Meus pais só podiam ser loucos para fazer longas viagens de carro com quatro crianças. A briga começava pela disputa de quem iria sentado à janela (o que papai resolvia rapidinho: “dois sentam na ida e os outros dois, na volta”). Sempre tinha aquele irmão folgado que se esparramava no banco, com as pernas abertas, enquanto os outros três ficavam espremidos: “Pai! Ele está me apertando!” (agora entendo perfeitamente por que, virava e mexia, meu pai perdia a paciência).

A gente disputava quem iria jogar Atari primeiro, quem sentaria no banco da frente do carro e quem ficaria com o controle remoto da televisão.
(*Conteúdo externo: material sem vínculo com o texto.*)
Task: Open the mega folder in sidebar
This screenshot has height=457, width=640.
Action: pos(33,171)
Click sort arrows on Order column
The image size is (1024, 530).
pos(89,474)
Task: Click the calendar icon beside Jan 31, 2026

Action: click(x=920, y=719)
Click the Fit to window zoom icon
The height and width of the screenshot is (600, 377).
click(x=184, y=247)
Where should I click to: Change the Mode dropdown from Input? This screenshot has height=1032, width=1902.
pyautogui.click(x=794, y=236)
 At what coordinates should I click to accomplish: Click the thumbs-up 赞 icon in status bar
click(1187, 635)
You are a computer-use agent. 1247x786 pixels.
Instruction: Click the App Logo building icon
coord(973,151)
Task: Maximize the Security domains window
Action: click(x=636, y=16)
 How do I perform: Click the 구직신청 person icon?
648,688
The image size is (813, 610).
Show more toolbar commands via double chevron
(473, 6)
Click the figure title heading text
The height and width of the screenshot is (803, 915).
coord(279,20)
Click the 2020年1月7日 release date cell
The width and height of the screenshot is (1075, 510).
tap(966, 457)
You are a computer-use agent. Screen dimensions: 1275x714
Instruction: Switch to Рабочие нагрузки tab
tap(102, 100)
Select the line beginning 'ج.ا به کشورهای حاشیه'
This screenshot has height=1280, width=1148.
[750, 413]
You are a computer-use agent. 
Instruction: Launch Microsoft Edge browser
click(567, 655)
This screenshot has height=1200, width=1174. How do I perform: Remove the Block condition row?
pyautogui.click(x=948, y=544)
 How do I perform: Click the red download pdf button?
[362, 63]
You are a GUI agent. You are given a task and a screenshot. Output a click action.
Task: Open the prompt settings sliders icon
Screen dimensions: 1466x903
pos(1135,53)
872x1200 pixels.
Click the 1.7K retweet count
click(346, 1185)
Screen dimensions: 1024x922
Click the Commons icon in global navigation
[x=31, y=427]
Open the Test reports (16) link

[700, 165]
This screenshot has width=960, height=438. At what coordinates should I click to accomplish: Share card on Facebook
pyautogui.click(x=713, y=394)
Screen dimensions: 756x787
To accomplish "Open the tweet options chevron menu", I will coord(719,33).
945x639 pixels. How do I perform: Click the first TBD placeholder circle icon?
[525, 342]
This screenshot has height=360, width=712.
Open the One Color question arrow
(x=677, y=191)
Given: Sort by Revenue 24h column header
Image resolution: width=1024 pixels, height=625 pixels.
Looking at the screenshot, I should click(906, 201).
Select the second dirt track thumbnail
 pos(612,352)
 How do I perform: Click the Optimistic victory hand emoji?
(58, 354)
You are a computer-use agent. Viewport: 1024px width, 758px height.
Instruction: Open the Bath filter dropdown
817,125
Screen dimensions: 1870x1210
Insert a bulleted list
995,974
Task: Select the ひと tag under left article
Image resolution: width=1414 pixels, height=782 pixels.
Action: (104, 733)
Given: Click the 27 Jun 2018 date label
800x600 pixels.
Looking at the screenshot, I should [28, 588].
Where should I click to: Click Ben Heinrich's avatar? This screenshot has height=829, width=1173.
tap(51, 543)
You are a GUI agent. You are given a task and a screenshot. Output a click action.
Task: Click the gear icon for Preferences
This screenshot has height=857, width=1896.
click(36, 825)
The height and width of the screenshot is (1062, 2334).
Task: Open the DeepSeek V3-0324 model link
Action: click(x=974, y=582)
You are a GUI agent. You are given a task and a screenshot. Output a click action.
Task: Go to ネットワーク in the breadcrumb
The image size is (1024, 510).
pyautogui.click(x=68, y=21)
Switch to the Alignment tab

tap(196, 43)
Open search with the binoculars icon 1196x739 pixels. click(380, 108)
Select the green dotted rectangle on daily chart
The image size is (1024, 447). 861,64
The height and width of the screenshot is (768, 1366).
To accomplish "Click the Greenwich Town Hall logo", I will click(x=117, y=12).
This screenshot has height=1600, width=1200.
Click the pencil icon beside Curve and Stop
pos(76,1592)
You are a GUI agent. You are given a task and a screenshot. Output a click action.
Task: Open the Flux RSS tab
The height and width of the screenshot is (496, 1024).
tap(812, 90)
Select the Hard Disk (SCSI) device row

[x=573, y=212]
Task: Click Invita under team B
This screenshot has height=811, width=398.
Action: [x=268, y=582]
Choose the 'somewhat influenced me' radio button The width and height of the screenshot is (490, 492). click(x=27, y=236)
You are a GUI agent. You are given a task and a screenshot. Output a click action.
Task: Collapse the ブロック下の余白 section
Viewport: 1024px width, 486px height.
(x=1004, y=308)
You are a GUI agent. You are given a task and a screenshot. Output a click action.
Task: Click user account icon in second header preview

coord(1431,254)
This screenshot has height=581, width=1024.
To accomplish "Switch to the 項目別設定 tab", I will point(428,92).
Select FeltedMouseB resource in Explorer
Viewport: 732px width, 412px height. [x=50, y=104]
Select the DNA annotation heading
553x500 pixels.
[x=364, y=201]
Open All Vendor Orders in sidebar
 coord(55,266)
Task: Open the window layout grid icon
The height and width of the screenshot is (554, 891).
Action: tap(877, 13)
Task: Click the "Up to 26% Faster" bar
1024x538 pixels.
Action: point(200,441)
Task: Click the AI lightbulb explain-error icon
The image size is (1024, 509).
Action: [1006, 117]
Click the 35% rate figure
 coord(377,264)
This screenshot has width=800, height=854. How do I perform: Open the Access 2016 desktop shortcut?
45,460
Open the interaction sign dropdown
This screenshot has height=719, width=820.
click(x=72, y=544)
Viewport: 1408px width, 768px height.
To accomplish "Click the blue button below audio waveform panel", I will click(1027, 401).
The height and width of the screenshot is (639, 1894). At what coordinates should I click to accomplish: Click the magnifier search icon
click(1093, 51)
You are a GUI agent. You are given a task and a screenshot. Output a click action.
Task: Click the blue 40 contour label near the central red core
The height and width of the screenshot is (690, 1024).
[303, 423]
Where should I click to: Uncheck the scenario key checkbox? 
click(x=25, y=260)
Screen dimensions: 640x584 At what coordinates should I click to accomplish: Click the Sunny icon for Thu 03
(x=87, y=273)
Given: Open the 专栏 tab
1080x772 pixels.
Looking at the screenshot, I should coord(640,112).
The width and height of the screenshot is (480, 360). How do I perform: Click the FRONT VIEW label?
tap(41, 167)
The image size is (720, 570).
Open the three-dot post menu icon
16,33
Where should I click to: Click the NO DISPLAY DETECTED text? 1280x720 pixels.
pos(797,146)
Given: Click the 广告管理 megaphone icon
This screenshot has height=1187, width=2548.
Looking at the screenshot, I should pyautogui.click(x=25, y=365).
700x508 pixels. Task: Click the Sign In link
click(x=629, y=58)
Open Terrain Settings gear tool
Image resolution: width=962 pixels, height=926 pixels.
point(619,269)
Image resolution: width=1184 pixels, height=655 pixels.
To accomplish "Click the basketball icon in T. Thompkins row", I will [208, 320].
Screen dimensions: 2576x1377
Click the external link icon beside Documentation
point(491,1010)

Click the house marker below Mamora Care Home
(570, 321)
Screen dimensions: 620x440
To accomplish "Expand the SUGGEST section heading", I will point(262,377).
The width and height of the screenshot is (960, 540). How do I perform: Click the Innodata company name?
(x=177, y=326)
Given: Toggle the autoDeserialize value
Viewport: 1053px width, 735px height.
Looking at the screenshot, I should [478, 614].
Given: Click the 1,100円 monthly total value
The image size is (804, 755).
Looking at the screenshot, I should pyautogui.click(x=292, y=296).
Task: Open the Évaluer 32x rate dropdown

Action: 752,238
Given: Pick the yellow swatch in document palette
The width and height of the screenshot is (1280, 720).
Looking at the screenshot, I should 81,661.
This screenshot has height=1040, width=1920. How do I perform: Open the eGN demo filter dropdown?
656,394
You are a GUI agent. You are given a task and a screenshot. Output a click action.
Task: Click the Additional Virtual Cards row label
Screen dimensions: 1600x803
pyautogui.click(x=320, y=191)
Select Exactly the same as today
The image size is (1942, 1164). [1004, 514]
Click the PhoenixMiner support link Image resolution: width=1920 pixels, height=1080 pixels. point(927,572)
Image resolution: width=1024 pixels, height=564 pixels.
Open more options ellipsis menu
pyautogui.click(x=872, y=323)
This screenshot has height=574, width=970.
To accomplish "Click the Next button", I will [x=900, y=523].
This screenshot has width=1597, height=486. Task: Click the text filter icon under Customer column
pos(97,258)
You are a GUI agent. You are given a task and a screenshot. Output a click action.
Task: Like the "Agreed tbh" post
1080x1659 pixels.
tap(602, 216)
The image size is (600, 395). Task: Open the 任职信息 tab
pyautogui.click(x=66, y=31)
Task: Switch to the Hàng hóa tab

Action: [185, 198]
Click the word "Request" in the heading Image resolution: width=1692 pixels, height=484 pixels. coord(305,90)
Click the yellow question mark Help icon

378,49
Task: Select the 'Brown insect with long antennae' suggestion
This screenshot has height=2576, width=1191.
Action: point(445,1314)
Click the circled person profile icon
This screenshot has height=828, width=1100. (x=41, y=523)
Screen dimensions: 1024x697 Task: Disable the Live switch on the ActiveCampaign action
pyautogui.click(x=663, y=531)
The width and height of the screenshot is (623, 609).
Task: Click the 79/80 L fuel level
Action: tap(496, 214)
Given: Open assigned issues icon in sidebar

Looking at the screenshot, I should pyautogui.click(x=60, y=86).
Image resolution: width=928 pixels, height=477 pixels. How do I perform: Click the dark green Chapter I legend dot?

Mesmo assim, quando penso naquela fase em que houve birras e mágoas entre nós, as minhas lembranças ainda são as brincadeiras e alegrias que compartilhamos. Naquela época em que morávamos juntos, dividindo brigas e travessuras, segredos e medos; algumas vezes nos amando e outras vezes nos odiando; sentindo o mesmo temor do pai bravo e a mesma vontade de comer o bolo que a mamãe fazia, aprendemos que não existe nada pior do que não ser amigo dos nossos irmãos.

Quem tem irmãos sabe disso. Mesmo que tivéssemos desentendimentos e xingássemos uns aos outros, se por acaso algum colega do clube ou do colégio insultasse o nosso irmão, nós ficávamos possessos de raiva! A irmandade tem dessas coisas estranhas: “eu posso bater, mas ai de você se machucar o meu irmão!”.

É que o amor entre irmãos tem que superar tudo. Ele supera diferenças; ultrapassa a separação física que surge com a vida adulta; enfrenta o ciúme que perdura ao longo dos anos; e vence a discórdia que tenta desuni-los. Por isso, hoje, enquanto cada um está vivendo a sua vida e constituindo a sua nova família, nós temos com nossos irmãos uma ligação que sobrevive ao tempo e à distância: é a saudade que está sempre nos levando de volta à casa da nossa infância.